Last year's stock market plunge had little adverse impact on car sales, he says. ``Sales for the 10 days immediately following the crash were higher than for the 10 days before the crash.'' That suggests, he says, that concern over the dollar - as well as the trade and budget deficits - should not have a negative impact on sales of US carmakers.
Car sales for the Big Three jumped 17.8 percent in early November, compared with the same period last year. So far, according to analyses supplied by the carmakers, they have sold 6,020,667 cars, compared with 5,714,523 during the comparable period from Jan. 1 to Nov. 10 last year.
So far ``1988 has been a pretty good year'' for the Big Three, says Kathleen Heaney, an analyst with Nikko Securities Company International. Nikko is currently recommending only Ford. Ms. Heaney says Ford ``is looking particularly strong over the long term,'' given its substantial $10 billion cash cushion to tide it over any adverse economic situation.
Heaney sees General Motors as somewhat more questionable.
Chrysler, she says, continues to look ``highly speculative.'' She believes that Chrysler's earnings will improve during 1989 because of a ``richer product mix'' but that this will partly be offset by higher marketing costs.
Heaney notes that the three carmakers ``lost a good chance'' to regain some domestic market share several weeks back when, despite the falling dollar, they raised their retail prices an average 3 percent on '89 models, compared with an average 2 percent rise by the Japanese.
Mr. Brady of Oppenheimer believes that the lower dollar should help all three US automakers regain lost market shares abroad, while overseas producers operating in the US will find their own costs rising as the dollar falls in relation to their overseas currencies. ``They [the overseas companies] could cut their prices to hold market share, but then they would be losing $2,000 per car instead of $1,000 as now,'' he says. ``That's not a very tenable situation.''
The Wall Street Journal reported last week that the nine major US automakers, including Japanese producers in the US, plan to manufacture 13.9 percent more cars in the first quarter of 1989 than they did last year.
One question that must now be asked following the declining dollar - and its impact on retail prices, with the cost of overseas goods generally more expensive compared with US products - is the stability of consumer stocks in general. For example, the Futures Group, a Washington consulting firm, believes retail buying will now shift from big-ticket hard goods items to soft goods such as clothing.
Were that shift to occur, the stocks of soft goods companies would continue to look very attractive.
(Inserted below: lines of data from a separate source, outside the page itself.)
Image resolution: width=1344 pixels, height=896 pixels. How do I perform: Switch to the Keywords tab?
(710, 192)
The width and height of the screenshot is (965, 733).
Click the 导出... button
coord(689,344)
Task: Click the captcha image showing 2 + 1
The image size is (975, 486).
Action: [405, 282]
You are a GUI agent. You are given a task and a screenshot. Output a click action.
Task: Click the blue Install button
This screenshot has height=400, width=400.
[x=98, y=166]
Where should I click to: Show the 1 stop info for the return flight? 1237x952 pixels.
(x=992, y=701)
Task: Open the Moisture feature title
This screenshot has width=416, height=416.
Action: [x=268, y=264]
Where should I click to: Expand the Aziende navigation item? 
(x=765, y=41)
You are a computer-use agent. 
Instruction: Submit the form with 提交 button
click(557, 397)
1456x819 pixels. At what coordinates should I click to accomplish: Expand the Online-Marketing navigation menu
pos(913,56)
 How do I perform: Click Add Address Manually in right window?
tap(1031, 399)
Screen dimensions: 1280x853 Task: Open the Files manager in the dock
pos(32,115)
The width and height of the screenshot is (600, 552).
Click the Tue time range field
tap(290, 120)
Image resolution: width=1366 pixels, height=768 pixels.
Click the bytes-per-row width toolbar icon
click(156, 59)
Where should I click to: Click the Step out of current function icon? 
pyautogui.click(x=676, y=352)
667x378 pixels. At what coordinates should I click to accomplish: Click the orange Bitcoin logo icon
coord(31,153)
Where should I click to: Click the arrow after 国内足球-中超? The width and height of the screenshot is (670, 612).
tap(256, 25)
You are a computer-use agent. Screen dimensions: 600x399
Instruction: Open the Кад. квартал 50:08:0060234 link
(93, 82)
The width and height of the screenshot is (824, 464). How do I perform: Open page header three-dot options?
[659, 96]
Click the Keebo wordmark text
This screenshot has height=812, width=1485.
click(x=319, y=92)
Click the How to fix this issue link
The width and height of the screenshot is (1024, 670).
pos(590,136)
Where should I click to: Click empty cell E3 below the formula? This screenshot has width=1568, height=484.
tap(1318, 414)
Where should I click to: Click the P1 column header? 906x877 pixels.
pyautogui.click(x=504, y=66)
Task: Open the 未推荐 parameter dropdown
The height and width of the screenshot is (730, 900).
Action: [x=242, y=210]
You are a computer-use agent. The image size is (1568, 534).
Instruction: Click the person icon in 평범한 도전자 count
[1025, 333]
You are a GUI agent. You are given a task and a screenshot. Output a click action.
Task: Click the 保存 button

Still, Jeffrey Applegate, a strategist with Tucker, Anthony & R.L. Day Inc., contends that it is time for the investor to consider selling off consumer stocks and buy selective industrial stocks instead. Mr. Applegate says consumer stocks are typically bought as ``a defensive hedge against recession.'' But the continued strong economy hardly suggests a recession, he says. And even if a recession were to occur, he questions whether consumer stocks - which have figured so prominently in recent leveraged-buyout activity - are very good defensive issues at the moment. Many of the consumer companies he notes are now or will soon be up to their necks in debt. That does not make them good defensive stocks in case of a downturn, he argues.